Nice and simple in Ghadamons pit (xj2020_dfl), where you have to climb your way up to the top of a cubic open area, fighting along the way. Perhaps relies a bit too much on monsters spawning in, but it’s always pleasant to see the jump-boots put in an appearance.
We Can All Fly (xj2020_chrisholden) is interestingly different, a science base with only 12 enemies, all robotic, which must be avoided on an unarmed climb to the top where a weapon is found. Only then can they be eliminated, and the exit found. Doesn’t take long to play, but it’s fun while it lasts.

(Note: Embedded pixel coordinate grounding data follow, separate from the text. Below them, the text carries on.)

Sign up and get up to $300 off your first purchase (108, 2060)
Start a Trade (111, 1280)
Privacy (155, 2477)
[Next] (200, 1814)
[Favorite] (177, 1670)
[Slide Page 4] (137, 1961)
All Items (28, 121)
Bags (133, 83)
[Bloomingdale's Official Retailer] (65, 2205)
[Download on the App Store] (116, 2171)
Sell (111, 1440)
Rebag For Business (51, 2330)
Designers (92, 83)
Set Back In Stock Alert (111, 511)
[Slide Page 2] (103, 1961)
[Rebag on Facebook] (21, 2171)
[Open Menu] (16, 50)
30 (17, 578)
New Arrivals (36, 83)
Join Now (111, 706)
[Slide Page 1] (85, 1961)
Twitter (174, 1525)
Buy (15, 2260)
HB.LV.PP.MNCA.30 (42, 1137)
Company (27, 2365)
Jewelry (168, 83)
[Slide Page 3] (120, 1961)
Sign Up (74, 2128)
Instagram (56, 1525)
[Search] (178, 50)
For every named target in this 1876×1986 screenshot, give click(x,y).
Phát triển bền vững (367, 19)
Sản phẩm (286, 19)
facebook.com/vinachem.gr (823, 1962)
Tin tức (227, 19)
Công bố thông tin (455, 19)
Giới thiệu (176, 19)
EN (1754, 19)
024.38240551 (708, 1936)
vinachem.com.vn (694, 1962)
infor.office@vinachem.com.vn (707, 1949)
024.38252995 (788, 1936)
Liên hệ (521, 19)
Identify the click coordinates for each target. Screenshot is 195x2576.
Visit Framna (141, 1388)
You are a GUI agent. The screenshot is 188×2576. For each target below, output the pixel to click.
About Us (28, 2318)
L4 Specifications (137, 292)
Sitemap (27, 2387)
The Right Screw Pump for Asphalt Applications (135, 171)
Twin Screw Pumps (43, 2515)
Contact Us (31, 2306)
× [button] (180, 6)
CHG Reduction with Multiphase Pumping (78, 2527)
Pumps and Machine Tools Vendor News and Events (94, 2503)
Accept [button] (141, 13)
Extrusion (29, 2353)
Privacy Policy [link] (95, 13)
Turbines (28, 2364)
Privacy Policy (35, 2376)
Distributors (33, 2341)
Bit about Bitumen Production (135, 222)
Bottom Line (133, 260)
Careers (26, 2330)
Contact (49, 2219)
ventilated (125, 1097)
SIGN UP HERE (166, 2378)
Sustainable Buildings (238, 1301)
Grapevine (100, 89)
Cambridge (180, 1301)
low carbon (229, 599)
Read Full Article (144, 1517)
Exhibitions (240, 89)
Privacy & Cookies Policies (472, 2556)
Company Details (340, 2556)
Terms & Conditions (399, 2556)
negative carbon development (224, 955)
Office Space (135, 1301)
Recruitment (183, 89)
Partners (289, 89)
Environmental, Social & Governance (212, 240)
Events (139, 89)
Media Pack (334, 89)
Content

What a marvellous piece of invention is Eternal Return (xj2020_bal) — a map taking place in a 1024 cube, which is nevertheless infinite in extent. I’ve never seen anything like this before, and the execution of the wrapping architecture is flawless. Of course, nothing comes for free, and monsters and items can suddenly vanish and reappear as you pass the boundaries, but that if anything adds to the eerie atmosphere of this bizarre floating city. Great stuff.
Igneous (xj2020_artistical) is perfectly competent, but short and honestly a bit lacking in inspiration. The ssslllooowww prologue adds nothing, and the ending is anticlimactic. Sorry.
Lovely work in I Climb the Stairs, Wearing My Best (xj2020_strideh), and excellent demonstration that a map can be small but still memorable. It takes place around a huge drill which you must sabotage, fighting with only the plasma gun. Progression is largely vertical, with small waves of enemies warping in when you perform elements of the sabotage. Really fun to play, and lovely to look at.
From the moment of entering Village of Claws (xj2020_ shades) I was stuck by how lovely it was to look at, and looked forward to exploring this beautiful environment. How deeply disappointing, then, to find that it’s merely an intense and tactically vacuous arena fight surrounded by invisible walls.
I just god-moded. And as the combats escalated into ever more ludicrous overmatching, I’ve never been more glad to have done so. A ridiculous waste of architecture.
Gay kisses for Christmas (xj2020_quasiotter) is all kinds of weird. I enjoyed the theme of helping the Quake-world denizens for once, instead of killing them, but I would gave preferred less out-there textures, so that the maze of rooms, ramps and passages felt more navigable. It was too easy to get lost — though the map is small enough that it wasn’t too hard to just wander around until I re-found (say) the silver-key door. Anyway, refreshingly different. C’est magnifique, mais ce n’est pas la Quake!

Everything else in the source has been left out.